Я остановился по пути из Риги в Петербург только один раз на полчаса в Нарве, где надо было показывать паспорт, которого у меня не было. Я сказал управляющему, что, будучи венецианцем и путешествуя только для собственного удовольствия, я никогда не думал, что паспорт мне может понадобиться, моя республика не ведет ни с кем войны и в Венеции нет российского посольства.
– Если, однако, – сказал я ему, – у вашего превосходительства возникли сложности, я вернусь обратно; но я пожалуюсь маршалу Брауну, который дал мне паспорт для почтового передвижения, зная, что я не брал никакого другого паспорта от каких-либо властей.

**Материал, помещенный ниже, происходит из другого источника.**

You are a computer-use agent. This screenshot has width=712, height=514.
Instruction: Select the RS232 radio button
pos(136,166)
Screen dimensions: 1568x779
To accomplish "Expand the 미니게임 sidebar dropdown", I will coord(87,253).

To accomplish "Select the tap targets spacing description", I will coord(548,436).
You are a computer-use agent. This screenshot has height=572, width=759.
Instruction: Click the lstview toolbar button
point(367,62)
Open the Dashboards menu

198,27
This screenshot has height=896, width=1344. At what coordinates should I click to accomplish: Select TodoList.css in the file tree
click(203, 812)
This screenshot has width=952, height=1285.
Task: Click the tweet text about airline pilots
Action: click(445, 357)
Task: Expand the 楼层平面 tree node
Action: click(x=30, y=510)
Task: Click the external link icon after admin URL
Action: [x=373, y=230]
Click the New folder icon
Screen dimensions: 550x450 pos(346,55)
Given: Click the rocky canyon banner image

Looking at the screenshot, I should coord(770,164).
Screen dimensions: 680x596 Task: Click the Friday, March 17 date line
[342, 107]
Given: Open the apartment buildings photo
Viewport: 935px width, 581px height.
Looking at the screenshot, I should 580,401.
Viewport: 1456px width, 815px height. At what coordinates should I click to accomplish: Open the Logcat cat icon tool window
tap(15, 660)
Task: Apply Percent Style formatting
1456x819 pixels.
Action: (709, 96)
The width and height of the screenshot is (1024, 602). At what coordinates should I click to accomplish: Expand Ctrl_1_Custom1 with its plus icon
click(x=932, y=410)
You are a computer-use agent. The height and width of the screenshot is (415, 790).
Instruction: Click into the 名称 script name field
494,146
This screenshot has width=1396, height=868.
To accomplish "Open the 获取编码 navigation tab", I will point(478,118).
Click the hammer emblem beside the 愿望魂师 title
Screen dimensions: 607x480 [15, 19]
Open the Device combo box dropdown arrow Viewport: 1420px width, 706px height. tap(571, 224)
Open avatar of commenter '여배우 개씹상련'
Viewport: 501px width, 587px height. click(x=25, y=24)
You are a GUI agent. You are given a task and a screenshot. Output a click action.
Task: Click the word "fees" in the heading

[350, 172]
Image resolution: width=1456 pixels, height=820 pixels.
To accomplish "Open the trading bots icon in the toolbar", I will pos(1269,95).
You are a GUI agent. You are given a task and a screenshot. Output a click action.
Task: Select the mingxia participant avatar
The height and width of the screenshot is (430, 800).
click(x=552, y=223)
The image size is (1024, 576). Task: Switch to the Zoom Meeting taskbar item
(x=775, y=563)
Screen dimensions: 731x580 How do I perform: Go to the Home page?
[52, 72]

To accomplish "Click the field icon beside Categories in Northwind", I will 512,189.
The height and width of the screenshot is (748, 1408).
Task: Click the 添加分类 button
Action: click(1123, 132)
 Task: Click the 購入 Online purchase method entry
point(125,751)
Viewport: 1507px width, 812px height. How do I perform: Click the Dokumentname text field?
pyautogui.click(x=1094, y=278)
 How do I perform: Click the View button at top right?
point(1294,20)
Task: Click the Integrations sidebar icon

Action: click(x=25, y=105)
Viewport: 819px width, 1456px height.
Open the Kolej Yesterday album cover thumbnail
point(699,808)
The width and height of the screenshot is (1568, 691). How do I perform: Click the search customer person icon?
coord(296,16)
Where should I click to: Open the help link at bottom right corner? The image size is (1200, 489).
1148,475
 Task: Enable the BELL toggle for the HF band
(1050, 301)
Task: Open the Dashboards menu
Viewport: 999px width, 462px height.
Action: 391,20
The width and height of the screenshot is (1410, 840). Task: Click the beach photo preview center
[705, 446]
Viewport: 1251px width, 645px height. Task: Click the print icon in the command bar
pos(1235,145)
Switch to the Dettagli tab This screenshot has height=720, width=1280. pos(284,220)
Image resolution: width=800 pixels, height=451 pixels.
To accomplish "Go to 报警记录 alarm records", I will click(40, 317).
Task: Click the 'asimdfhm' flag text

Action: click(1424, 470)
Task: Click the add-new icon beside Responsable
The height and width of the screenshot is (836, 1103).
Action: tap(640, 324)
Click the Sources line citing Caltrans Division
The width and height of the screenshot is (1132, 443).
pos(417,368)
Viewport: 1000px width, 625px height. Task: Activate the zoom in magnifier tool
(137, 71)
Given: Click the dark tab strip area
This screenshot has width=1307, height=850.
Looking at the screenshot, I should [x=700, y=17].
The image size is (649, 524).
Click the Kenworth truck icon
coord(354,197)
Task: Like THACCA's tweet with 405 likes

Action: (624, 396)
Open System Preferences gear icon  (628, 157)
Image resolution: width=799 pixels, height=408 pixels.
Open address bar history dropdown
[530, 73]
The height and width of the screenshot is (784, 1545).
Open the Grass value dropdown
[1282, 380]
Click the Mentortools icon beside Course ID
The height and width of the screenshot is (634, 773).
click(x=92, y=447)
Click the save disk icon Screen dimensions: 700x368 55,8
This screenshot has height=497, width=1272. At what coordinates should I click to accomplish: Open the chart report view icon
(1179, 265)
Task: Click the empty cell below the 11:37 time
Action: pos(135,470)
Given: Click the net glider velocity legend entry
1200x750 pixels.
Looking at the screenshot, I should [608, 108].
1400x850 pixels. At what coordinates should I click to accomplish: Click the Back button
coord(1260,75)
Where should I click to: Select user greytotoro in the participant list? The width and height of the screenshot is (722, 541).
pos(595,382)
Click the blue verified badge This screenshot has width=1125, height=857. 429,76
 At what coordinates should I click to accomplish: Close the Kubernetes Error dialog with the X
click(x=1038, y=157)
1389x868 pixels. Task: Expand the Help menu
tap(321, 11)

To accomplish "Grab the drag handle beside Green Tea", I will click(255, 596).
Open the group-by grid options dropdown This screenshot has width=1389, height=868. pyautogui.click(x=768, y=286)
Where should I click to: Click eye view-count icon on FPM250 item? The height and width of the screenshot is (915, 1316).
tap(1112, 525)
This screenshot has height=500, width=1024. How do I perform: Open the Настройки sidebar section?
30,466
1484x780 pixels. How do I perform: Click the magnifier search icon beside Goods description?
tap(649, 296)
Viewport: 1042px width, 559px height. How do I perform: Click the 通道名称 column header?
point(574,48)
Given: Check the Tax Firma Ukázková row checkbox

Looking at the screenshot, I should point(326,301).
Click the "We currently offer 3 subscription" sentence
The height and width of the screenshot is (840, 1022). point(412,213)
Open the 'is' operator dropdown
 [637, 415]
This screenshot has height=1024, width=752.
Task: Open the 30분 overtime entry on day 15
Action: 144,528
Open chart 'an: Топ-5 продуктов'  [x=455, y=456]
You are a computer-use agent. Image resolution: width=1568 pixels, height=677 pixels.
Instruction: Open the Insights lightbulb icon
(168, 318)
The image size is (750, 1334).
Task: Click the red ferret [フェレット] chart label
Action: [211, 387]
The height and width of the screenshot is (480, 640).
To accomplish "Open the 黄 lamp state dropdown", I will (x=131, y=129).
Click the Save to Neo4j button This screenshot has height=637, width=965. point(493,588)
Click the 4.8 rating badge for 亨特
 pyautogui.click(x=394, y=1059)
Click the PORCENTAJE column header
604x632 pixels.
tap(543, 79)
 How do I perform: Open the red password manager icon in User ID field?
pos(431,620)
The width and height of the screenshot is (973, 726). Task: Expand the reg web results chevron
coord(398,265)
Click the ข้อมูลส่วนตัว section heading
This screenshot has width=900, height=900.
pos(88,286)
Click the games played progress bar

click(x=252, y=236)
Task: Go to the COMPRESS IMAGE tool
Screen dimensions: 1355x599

Этот управляющий немного подумал, потом дал мне что-то вроде паспорта, который я сохраняю до сих пор, с которым я и въехал в Петербург, не только так, что никто не спросил у меня, нет ли у меня другого, но никто и не осматривал моего экипажа. От Копорья до Петербурга нет другого пристанища, чтобы поесть или поспать, кроме как в частных домах, не в почте. Это пустынная страна, где не говорят даже по-русски. Это Ингрия, где говорят на особом языке, который не имеет ничего общего ни с одним другим языком. Крестьяне этой страны развлекаются тем, что воруют то немногое, что смогут добыть у пассажиров, которые выпустили на мгновенье из виду свои экипажи.
Я прибыл в Петербург, когда первые лучи солнца позолотили горизонт. Поскольку мы были как раз во время зимнего солнцестояния, и я видел солнце, поднимающееся над краем обширной равнины, как раз в девять часов и двадцать четыре минуты, я могу уверить читателя, что самая долгая ночь в этом климате продолжается восемнадцать часов и три четверти…
Я направился поселиться на большой и красивой улице, называемой Миллионной. Мне дали за недорого две хорошие комнаты, где я не увидел никакой мебели; но сразу принесли две кровати, четыре стула и два маленьких стола. Я увидел печи огромного размера; я подумал, что нужно большое количество дров, чтобы их топить, но оказалось наоборот; только в России обладают искусством конструировать такие печи, как только в Венеции умеют делать цистерны и колодцы. Я изучил летом внутренность квадратной печи, стоящей в углу большой залы, высота которой составляла двенадцать футов, а ширина – шесть; я видел, как ее разжигали, так, что разгорались дрова вплоть до самого верху, где начиналась труба, через которую поднимался дым, выходя наружу; я видел, говорю я вам, внутри перегородки, которые, извиваясь, постепенно поднимались все выше. Эти печи сохраняют в комнате, которую отапливают, тепло двадцать четыре часа, используя отверстие вверху, перед началом большой трубы, которое слуга закрывает, потянув за маленькую веревку, когда уверится, что весь дым от дров вышел. Как только он видит через маленькое оконце внизу печи, что все дрова перешли в угли, он перекрывает вверху и внизу тепло. Редко бывает, что печь топится в день два раза, кроме как у знатных синьоров, у которых слугам запрещается закрывать трубы сверху. Причина для этого весьма разумная. Вот она:
Если хозяин, приходя усталый, с охоты или из путешествия, собираясь лечь спать, приказывает слуге затопить печь, и если этот слуга, по невнимательности или из-за спешки, закрывает печь до того, как уйдет весь дым, человек, который спит, больше не проснется. Он вернет свою душу создателю за три или четыре часа, задыхаясь и не открывая глаз. Входят в комнату утром, чувствуют воздух тяжелый, душный, видят, что человек мертв, открывают окно внизу печи, облако дыма вырывается оттуда и мгновенно окутывает всю залу, открывают двери и окна, но человек уже не возвращается к жизни, ищут напрасно слугу, который спасается бегством, но его находят с удивительной легкостью, и его неумолимо вешают, несмотря на то, что он клянется, что проделал все правильно. Полиция превосходна, потому что любой слуга мог бы, без этого мудрого закона, безнаказанно отравить своего хозяина.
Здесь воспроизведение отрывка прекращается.